ISLAMABAD    -   Pakistan does not send militants to India or any other country, Pakistan has told the US after India tried to gain Washington sympathies amid tension between the South Asian giants.

Pakistan and the US are in contact at the top level and Washington had shared some ‘complaints’ by India that Pakistan was sending militants in Kashmir and elsewhere, senior government officials told The Nation on Sunday.

“Our position is very clear. We have never send fighters to India and we have never done it (sent militants) to any country. The Kashmir freedom struggle is indigenous which Pakistan supports diplomatically and politically,” one official said, citing regular talks with the US counterparts.

Another official said US President Donald Trump was playing an active role to defuse the Pak-India tension but India was defiant to play under its own terms. “The only thing Pakistan wants is normalcy in Kashmir. We are ready for talks anywhere, anytime,” he maintained.

Earlier, a US think-tank has warned that the spectre of nuclear war haunts tensions between Pakistan and India and the disputed territory of Kashmir could provide the spark that lights South Asia’s nuclear fuse.

The report by Stratfor, a geopolitical intelligence platform based in Austin, Texas, also disputes the classification of Kashmir issue as India’s internal affair or a bilateral issue between India and Pakistan.

The possibility of the conflict going nuclear has increased after Indian Defense Minister Rajnath Singh’s statement of abandoning India’s “no first use” doctrine, says the report. It said the people of Kashmir were promised a plebiscite that never took place.

It pointed out that last February, Pakistan downed an Indian fighter jet but returned its pilot. However, Indian Prime Minister Narendra Modi did not acknowledge Islamabad’s conciliatory gesture nor his government has been willing to discuss the Kashmir issue, whose people were promised a plebiscite on their future.

President Trump has been in contact with both Prime Minister Imran Khan and Prime Minister Narendra Modi urging the need to reduce tensions over Kashmir and avoid steps that might escalate the crisis.

Prime Minister Khan has been regularly taking to Twitter to attack Modi, calling him a fascist and racist. He has also alleged that Modi was turning India into a Hindu supremacist country, and that Muslims in the country were being disenfranchised and “RSS goons were on the rampage.” The US however, says there was no change in its Kashmir policy, that it was a bilateral issue between India Pakistan and India. On August 5, India scrapped Article 370 - a constitutional provision that allowed Jammu and Kashmir semi-autonomy over laws and prevented land ownership by non-Kashmiris.

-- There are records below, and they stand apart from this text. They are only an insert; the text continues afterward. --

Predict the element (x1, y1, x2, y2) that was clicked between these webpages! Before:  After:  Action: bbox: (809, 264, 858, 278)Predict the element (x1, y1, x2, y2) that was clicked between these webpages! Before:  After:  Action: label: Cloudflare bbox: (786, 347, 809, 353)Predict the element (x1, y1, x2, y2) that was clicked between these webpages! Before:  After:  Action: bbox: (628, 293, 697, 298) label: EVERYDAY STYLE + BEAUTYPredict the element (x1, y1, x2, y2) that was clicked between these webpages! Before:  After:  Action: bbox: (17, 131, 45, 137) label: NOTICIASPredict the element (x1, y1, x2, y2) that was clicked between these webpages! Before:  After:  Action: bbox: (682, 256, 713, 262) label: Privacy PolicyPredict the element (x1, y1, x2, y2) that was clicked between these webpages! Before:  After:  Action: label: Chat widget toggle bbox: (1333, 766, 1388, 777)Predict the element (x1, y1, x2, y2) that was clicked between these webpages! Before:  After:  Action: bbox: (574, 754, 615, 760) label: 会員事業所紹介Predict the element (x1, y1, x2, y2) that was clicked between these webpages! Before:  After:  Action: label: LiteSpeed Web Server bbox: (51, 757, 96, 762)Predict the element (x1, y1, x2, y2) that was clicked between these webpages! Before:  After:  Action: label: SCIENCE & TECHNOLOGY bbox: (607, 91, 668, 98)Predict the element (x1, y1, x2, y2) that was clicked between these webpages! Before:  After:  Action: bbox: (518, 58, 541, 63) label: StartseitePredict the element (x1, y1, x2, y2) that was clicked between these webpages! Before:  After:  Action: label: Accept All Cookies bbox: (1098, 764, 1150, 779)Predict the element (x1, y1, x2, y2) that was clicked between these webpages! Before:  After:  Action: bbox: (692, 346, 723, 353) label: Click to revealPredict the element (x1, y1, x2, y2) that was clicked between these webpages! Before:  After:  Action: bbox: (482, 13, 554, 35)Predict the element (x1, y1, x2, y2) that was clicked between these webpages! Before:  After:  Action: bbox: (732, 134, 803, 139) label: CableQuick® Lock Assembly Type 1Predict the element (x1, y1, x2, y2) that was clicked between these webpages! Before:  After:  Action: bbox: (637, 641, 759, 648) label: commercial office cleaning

The decision was instant and aided by a complete shutdown of the region, including a communications blackout and military security. The clampdown lasted almost two weeks.

Kashmir has been a source of constant strife between Pakistan and India, and this move by the Indian government fanned the tension. PM Imran Khan had successfully called for a UN security council meeting to discuss Kashmir but the meeting concluded with no official statements.

Within India too, there has been dissent about the move. Modi tried to address the subject in his Independence Day speech. With the abrogation of Article 370 and 35A in Jammu and Kashmir, the dream of ‘One Nation, One Constitution’ has been realised, said Modi. He also lashed out at the opposition for speaking against the move, asking if they felt it was so necessary why did not they make it permanent in the past 70 years.

President Trump will meet Prime Minister Modi in Paris today (August 26) and discuss the issue of Kashmir. The leaders will hold discussions on the sidelines of the G-7 Summit in the country, where PM Modi has been invited as a chief guest.  The meeting will be held in the wake of two recent statements by Trump to mediate talks between Pakistan and India on the Kashmir issue.

India, however, has maintained its long-held stance of bilateral talks with the neighbouring country, and that talks cannot be held if Pakistan keep “supporting terror groups.” The two leaders are also likely to discuss wide-ranging issues of trade between India and the US.

Confirming the development that he would meet PM Modi during the G-7 Summit, Trump said he would do his best to “mediate” talks between Pakistan and India.

“As you know, PM Khan was here just recently and I am going to be with PM Modi over the weekend in France. So, I think we are helping the situation but there is tremendous problems between those two countries, as you know, and I will do the best I can to mediate or do something,” said Trump. This is not the first time that Trump has proposed to act as a mediator for Pakistan-India talks.